Detection of germline deleterious mutations in prostate cancer patients with use of a validated 30-gene sequencing assay.

Abstract

223 Background: Germline DNA repair gene alterations in men with metastatic prostate cancer (PC) unselected for family history of malignancy occur in a greater frequency compared to localized PC and the general population. We hypothesized that assessing heritable alterations in a broader panel of high-susceptibility genes, may be relevant for detecting familial associations with other cancers in PC patients. Methods: We examined a cohort of 52 PC patients (median age 60, range 45-80) with histologically confirmed PC (17 localized, 35 metastatic). Germline DNA was isolated from blood lymphocytes or buccal swabs, and targeted next-generation sequencing was conducted with use of a previously validated panel of 30 genes associated with an elevated risk for common cancers (Color Genomics). As a reference for gene aberration frequencies we used the Exome Aggregation Consortium (ExAC) database. Results: The majority of patients (48/52, 92%) had a positive family history of cancer in any relative. Nine deleterious pathogenic mutations were identified in germline DNA samples from 8/52 (15%) patients, affecting the following genes: APC (n = 2, 3.8%), BRCA2 (n = 2, 3.8%), CHEK2 (n = 3, 5.7%), ATM (n = 1, 1.9%), RAD51D (n = 1, 1.9%). APC mutations were significantly more frequent in our cohort compared to the ExAC database (0.3%, p < 0.001). The frequency of DNA repair gene alterations (7/52, 13.5%) was also significantly higher compared to the ExAC database (0.3%, p < 0.001).

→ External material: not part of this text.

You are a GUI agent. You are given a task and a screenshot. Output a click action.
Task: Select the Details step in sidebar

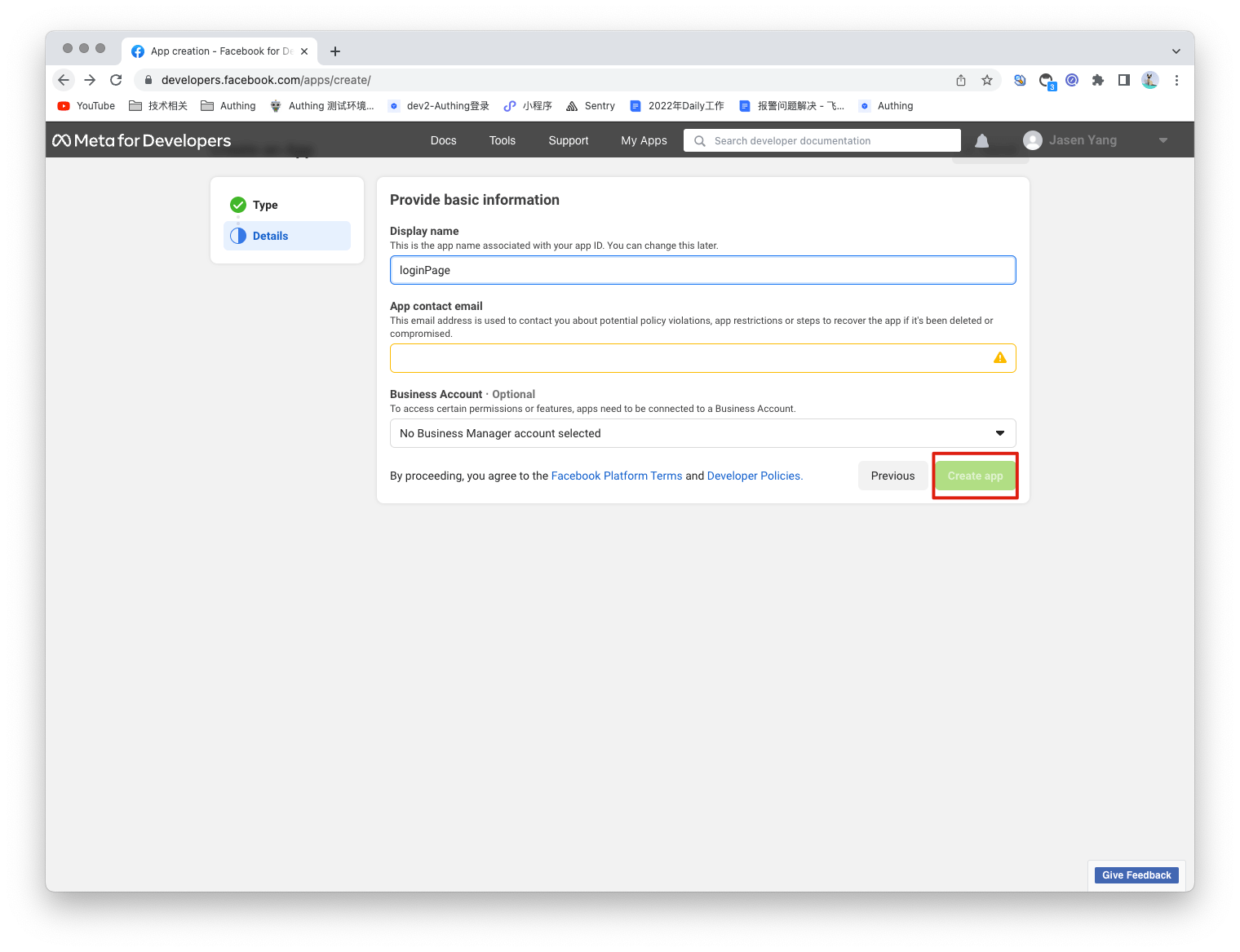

The median overall survival (OS) between patients with and without germline gene alterations was similar (81.5 versus 74 months, respectively). The presence of heritable gene alterations from the 30-gene panel was significantly more frequent in patients with a positive family history of any cancer (p < 0.001) or prostate, breast, ovarian cancer (p = 0.001) in a first degree relative. Conclusions: The use of a targeted panel of high-susceptibility cancer-associated genes in PC not only confirms the enrichment of germline mutations in men with PC. It can also reveal associations of PC with other cancers which may portend implications for treatment and prognosis.